**APPLY WHAT YOU READ**
1 > Please copy word for word the passage of the news piece on Alaska's proposed budget cuts starting with "The Family Resource" and going on through "other social services.".
2 > Extend the news piece on Alaska's proposed budget cuts with new text that picks up right after its final sentence.

**EXCERPT TO READ**
+++++
The Family Resource Center on the Sheldon Jackson College campus. (Photo courtesy of Youth Advocates of Sitka)

Governor Mike Dunleavy wants to deal with the state’s $1.6 billion dollar spending deficit with deep cuts to education, Medicaid, and other social services.

As the full extent of the proposed cuts become known, many are beginning to assess their effect on all Alaska institutions, even those that don’t rely on state funding.

Last week, the Sitka campus of the University of Alaska Southeast invited local organizations from the health, education, and nonprofit sectors to talk about those impacts. In part two of a three-part series revisiting that forum, KCAW’s Enrique Pérez de la Rosa reports on how the nonprofit sector will be affected by the governor’s lean budget.

Note: In part 3 of this series, KCAW’s Katherine Rose recaps the health panel from last week’s University of Alaska Southeast forum on proposed state budget cuts.
+++++
**SUPPLIED ENTRIES**
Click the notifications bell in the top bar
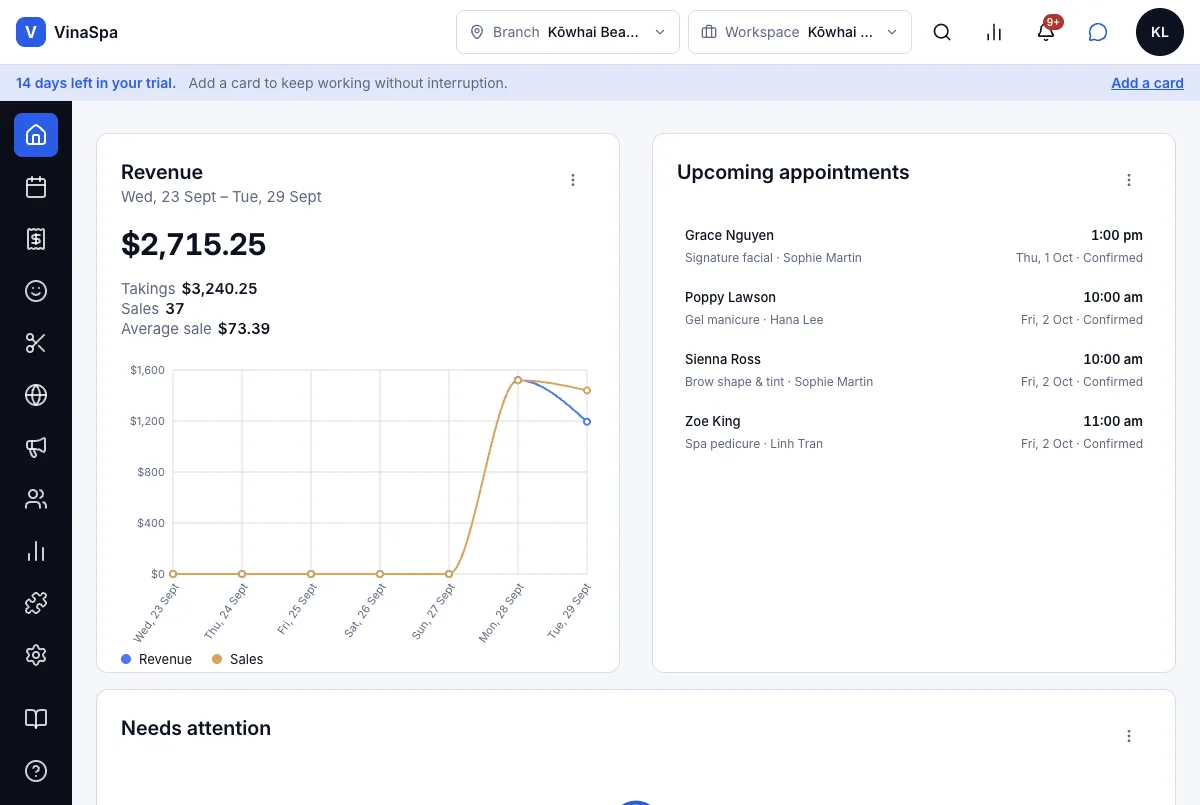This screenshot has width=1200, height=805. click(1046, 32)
+++++
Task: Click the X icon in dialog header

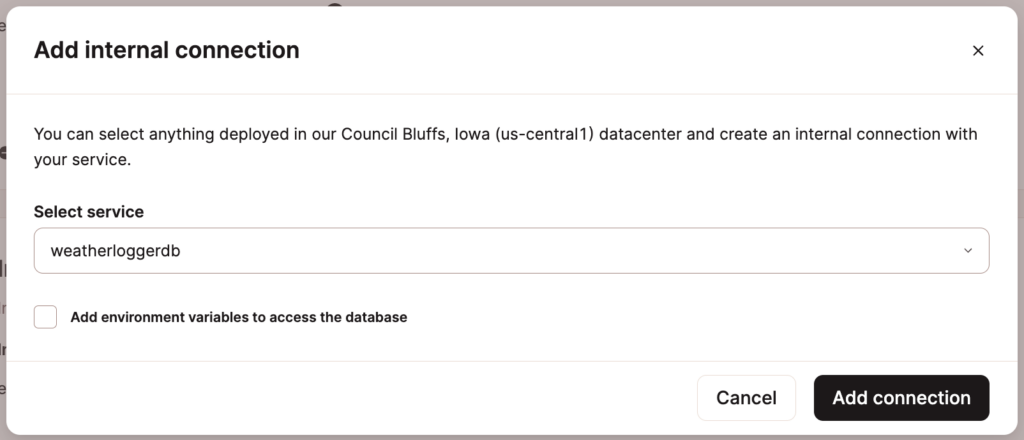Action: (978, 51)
+++++
**ANSWERS BY ITEM NUMBER**
1 >
The Family Resource Center on the Sheldon Jackson College campus. (Photo courtesy of Youth Advocates of Sitka)

Governor Mike Dunleavy wants to deal with the state’s $1.6 billion dollar spending deficit with deep cuts to education, Medicaid, and other social services.

2 >
Institutions that rely heavily on state funding have been busy in the two months since Governor Mike Dunleavy released his budget proposal, preparing for worst case scenarios.

For some, the impact of proposed cuts is clearly evident. Take the Sheldon Jackson Museum, a building and collection owned by the Department of Education and Early Development. The museum is at risk of being sold after Dunleavy directed state agencies to sell underutilized property.

Rosemary Carlton is president of the Friends of the Sheldon Jackson Museum, a nonprofit support organization for the 122-year-old museum. She says the museum makes enough from entry fees to cover most basic costs, but relies on the state to cover staff salaries and major capital projects.

“Few if any museums make money but that is not their purpose,” Carlton said. “The state of Alaska holds the collection in the public trust in perpetuity. The Sheldon Jackson Museum is not an unused facility to be under investigation for possible sale, but is a vibrant living institution essential to a strong, diverse city and state.”

Many nonprofits have revenue from several sources, and are not solely dependent on state funding. Nevertheless, funding streams are connected, and the ability to win grants often depends on a demonstration of government support.

Charlie Woodcock is the executive director of Youth Advocates of Sitka, a non-profit that provides services to adolescents and their families. YAS relies on state grants and MedicAid reimbursement rates for funding, alongside federal grants.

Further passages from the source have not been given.